Comparison of The Mycobacterium Tuberculosis with The Conventional Methods

Abstract

Polymerase chain reaction (PCR), due to its faster response than culture was used for the diagnosis of Mycobacterium tuberculosis. Amplification reactions were performed using primers that amplify a 123 bp fragment of Insertion Sequence 6110 (IS6110) specific to M. tuberculosis. A total of 64 samples were tested by PCR. The type (number) of specimens tested as follows: sputum (31), urine (20), perisentez (5), torosentez (4), peritoneal fluid (3) and bronchial washing (1). Sputum samples were decontaminated by N-acetyl-L-cysteine-NaOH, other samples were decontaminated by NaOH-Na citrate method.

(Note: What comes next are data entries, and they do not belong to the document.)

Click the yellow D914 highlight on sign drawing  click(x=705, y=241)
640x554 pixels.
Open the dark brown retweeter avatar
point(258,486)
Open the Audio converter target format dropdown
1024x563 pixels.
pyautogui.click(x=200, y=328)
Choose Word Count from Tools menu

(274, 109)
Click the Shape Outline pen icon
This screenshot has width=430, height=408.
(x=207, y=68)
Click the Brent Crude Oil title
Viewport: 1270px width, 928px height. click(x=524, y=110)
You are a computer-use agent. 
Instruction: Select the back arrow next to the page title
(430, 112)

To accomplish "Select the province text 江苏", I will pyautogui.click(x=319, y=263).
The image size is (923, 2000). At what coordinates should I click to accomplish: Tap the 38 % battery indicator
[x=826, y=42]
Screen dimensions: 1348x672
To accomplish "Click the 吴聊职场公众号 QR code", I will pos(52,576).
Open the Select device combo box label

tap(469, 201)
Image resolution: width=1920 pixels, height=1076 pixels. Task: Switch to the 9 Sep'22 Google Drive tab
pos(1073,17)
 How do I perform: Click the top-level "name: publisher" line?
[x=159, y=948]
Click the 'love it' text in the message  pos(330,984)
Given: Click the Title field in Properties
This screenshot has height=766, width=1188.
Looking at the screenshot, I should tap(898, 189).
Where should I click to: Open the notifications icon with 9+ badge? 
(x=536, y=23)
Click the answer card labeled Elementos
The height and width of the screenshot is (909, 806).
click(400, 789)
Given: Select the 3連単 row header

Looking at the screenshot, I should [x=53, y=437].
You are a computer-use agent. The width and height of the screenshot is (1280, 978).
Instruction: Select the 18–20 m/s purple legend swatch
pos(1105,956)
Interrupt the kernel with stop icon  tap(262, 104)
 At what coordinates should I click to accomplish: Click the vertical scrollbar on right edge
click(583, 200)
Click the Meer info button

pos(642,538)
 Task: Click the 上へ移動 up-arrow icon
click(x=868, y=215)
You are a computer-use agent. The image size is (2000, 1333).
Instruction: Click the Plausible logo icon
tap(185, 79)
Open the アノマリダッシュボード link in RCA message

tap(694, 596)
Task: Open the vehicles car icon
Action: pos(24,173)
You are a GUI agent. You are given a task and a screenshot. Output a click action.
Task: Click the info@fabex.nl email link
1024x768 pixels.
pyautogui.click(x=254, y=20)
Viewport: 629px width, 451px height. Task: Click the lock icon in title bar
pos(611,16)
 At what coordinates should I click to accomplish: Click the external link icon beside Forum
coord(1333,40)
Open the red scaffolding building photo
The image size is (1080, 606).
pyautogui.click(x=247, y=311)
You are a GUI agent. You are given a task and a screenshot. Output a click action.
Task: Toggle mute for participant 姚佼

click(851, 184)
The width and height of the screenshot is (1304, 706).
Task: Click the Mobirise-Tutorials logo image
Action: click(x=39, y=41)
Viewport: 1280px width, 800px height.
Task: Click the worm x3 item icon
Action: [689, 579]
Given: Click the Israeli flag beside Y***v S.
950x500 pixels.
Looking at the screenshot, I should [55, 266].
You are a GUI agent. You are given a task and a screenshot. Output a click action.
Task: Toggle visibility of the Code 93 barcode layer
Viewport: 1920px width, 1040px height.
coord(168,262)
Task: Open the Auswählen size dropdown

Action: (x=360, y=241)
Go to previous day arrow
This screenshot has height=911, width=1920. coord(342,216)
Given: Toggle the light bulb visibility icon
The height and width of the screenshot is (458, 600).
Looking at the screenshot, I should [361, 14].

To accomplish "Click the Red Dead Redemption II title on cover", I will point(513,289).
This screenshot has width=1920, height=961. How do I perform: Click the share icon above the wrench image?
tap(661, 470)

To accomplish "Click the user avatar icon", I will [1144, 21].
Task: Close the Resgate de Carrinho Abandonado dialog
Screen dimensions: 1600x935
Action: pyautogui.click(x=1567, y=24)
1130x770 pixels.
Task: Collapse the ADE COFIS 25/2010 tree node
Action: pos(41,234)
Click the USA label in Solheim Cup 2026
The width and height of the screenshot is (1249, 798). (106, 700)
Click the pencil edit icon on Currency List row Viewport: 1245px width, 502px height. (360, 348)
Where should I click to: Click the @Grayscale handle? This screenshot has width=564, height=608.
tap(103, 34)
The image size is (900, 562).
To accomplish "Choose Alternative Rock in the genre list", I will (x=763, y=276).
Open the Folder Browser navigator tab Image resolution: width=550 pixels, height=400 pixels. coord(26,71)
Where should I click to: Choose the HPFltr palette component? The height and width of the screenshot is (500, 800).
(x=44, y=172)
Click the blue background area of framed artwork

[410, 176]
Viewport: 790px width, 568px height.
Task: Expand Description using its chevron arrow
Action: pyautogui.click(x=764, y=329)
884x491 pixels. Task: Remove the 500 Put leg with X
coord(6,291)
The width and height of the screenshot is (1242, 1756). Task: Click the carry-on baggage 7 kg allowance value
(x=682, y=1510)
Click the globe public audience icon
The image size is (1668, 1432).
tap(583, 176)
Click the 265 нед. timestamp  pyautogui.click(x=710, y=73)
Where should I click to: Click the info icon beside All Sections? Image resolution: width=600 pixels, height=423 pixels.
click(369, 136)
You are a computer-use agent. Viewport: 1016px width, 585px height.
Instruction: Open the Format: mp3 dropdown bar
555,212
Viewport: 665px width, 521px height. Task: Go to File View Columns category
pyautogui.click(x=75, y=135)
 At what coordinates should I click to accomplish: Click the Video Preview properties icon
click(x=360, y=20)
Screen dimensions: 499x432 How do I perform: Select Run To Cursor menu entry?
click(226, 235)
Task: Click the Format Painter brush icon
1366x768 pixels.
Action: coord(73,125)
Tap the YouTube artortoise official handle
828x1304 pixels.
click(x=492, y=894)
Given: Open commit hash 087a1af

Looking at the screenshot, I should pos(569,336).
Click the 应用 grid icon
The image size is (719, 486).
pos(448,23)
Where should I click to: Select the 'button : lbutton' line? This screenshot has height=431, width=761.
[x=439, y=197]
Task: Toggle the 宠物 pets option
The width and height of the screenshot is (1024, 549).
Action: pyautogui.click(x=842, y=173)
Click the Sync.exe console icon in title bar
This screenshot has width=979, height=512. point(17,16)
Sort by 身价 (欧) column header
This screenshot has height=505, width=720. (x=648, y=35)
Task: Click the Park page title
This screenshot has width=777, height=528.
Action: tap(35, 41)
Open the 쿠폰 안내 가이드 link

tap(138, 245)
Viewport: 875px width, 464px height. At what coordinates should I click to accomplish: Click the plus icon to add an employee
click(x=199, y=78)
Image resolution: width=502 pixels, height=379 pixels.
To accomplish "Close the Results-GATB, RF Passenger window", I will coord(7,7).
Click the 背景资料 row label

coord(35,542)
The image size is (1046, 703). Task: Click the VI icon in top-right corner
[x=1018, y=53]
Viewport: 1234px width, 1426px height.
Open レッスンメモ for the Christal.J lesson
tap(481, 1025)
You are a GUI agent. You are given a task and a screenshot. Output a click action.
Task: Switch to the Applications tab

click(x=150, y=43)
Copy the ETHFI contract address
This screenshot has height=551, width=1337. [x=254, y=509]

The DNA used in PCR was obtained by boiling, 33 samples were found positive with PCR and 30 samples were negative with PCR, 30 samples were smear positive and 30 samples were smear negative, 17 samples were culture positive and 30 samples were culture negative. The sensitivity and specificity were 94% and 79%, respectively. Polymerase chain reaction run with the DNA isolated from standard M. tuberculosis strain H37Rq was working normally in the presence of DNAs (less than 1 μg) of Escherichia coli and Staphylococcus aureus. The detection limit for PCR was determined by making serial dilutions of DNA from the standard M. tuberculosis H37Rq strain. The detection limit of M. tuberculosis H37Rq strain was found to be as low as ∼8 M. tuberculosis genome equivalents of DNA in biological samples.